§ Exercise input
● ● ● ● ● ● ●
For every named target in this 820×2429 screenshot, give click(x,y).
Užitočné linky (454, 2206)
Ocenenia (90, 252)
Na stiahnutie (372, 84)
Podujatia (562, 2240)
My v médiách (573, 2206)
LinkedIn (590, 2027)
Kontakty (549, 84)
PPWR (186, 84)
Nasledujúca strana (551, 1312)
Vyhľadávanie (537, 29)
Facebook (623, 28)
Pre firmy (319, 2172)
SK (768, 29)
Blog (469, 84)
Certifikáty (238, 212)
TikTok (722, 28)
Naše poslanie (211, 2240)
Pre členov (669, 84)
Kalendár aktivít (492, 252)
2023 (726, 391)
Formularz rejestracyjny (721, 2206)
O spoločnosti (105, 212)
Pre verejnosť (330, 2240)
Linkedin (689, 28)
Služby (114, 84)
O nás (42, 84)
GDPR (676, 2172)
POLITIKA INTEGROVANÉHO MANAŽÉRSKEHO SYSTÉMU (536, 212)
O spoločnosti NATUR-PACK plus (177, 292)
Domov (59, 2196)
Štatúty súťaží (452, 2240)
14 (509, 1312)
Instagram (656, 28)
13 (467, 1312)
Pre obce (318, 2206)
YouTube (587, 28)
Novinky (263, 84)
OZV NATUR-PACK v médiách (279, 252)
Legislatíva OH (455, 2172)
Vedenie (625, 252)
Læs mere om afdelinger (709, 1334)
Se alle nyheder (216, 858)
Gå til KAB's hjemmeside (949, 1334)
● ● ● ● ● ● ●
§ Work required
For this exercise, copy the lines from the one that contains "O spoločnosti (105, 212)" through the last line of the records, exactly and only those.

§ The completed task
O spoločnosti (105, 212)
Pre verejnosť (330, 2240)
Linkedin (689, 28)
Služby (114, 84)
O nás (42, 84)
GDPR (676, 2172)
POLITIKA INTEGROVANÉHO MANAŽÉRSKEHO SYSTÉMU (536, 212)
O spoločnosti NATUR-PACK plus (177, 292)
Domov (59, 2196)
Štatúty súťaží (452, 2240)
14 (509, 1312)
Instagram (656, 28)
13 (467, 1312)
Pre obce (318, 2206)
YouTube (587, 28)
Novinky (263, 84)
OZV NATUR-PACK v médiách (279, 252)
Legislatíva OH (455, 2172)
Vedenie (625, 252)
Læs mere om afdelinger (709, 1334)
Se alle nyheder (216, 858)
Gå til KAB's hjemmeside (949, 1334)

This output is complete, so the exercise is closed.